Department of Pharmacology, Faculty of Pharmaceutical Sciences, Health Science University of Hokkaido, Ishikari-Tobetsu, 061-0293, Japan.
Neuroscience. 2010 Sep 15;169(4):1705-14. doi: 10.1016/j.neuroscience.2010.06.035. Epub 2010 Jun 25.
Traumatic events during early life may affect the neural systems associated with memory function, including extinction, and lead to altered sensitivity to stress later in life. We recently reported that changes in prefrontal synaptic efficacy in response to extinction trials did not occur in adult rats exposed to early postnatal stress (i.e. footshock [FS] stress during postnatal day 21-25 [3W-FS group]). However, identifying neurocircuitry and neural mechanisms responsible for extinction retrieval after extinction training have not been precisely determined. The present study explored whether synaptic transmission in the hippocampal-medial prefrontal cortex (mPFC) neural pathway is altered by extinction retrieval on the day after extinction trials using electrophysiological approaches combined with behavioral analysis. We also elucidated the effects of early postnatal stress on the synaptic response in this neural circuit underlying extinction retrieval. Evoked potential in the mPFC was enhanced following extinction retrieval, accompanied by reduced freezing behavior. This synaptic facilitation (i.e. a long-term potentiation [LTP]-like response) did not occur; rather synaptic inhibition was observed in the 3W-FS group, accompanied by sustained freezing. The behavioral deficit and synaptic inhibition observed in the 3W-FS group were time-dependently ameliorated by the partial N-methyl-D-aspartate (NMDA) receptor agonist D-cycloserine (15 mg/kg, i.p.). These findings suggest that the LTP-like response in the hippocampal-mPFC pathway is associated with extinction retrieval of context-dependent fear memory. Early postnatal stress appears to induce neurodevelopmental dysfunction of this neural circuit and lead to impaired fear extinction later in life. The present data indicate that psychotherapy accompanied by pharmacological interventions that accelerate and strengthen extinction, such as d-cycloserine treatment, may have therapeutic potential for the treatment of anxiety disorders, including posttraumatic stress disorder.

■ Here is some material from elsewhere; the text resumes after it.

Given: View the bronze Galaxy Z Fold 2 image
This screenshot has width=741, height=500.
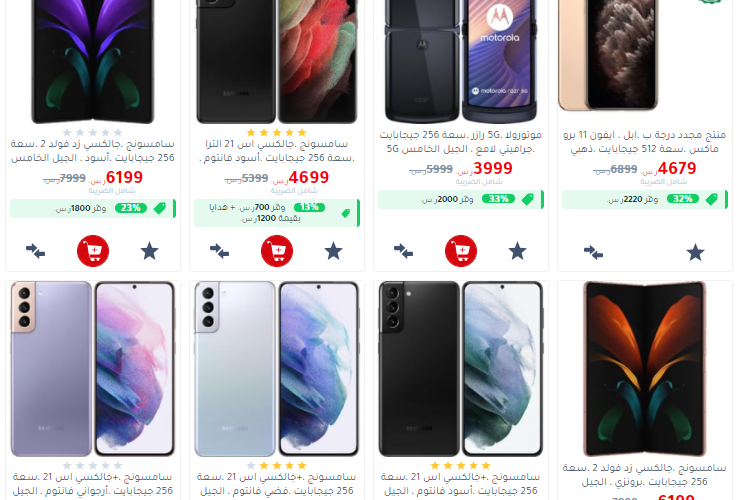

创伤性事件发生在生命早期可能会影响与记忆功能相关的神经系统,包括遗忘,导致成年后对压力的敏感性发生变化。我们最近报道,在经历早期产后应激(即产后第 21-25 天[3W-FS 组]的足底电击应激)的成年大鼠中,对消退试验的前额叶突触效能的变化并没有发生。然而,负责消退后提取的神经回路和神经机制尚未被精确确定。本研究使用电生理方法结合行为分析,探讨了在消退试验后的第二天进行消退提取是否会改变海马-内侧前额叶皮质(mPFC)神经通路中的突触传递。我们还阐明了早期产后应激对该神经回路中与消退提取相关的突触反应的影响。在消退提取后,mPFC 中的诱发电位增强,同时冻结行为减少。这种突触易化(即长时程增强[LTP]样反应)没有发生;相反,在 3W-FS 组中观察到突触抑制,同时持续冻结。3W-FS 组中观察到的行为缺陷和突触抑制随着时间的推移被部分 N-甲基-D-天冬氨酸(NMDA)受体激动剂 D-环丝氨酸(15mg/kg,腹腔注射)的治疗而逐渐改善。这些发现表明,海马-mPFC 通路中的 LTP 样反应与上下文相关恐惧记忆的消退提取有关。早期产后应激似乎导致该神经回路的神经发育功能障碍,并导致成年后恐惧消退受损。目前的数据表明,伴随药理学干预的心理治疗,如 D-环丝氨酸治疗,可以加速和增强消退,从而具有治疗创伤后应激障碍等焦虑障碍的治疗潜力。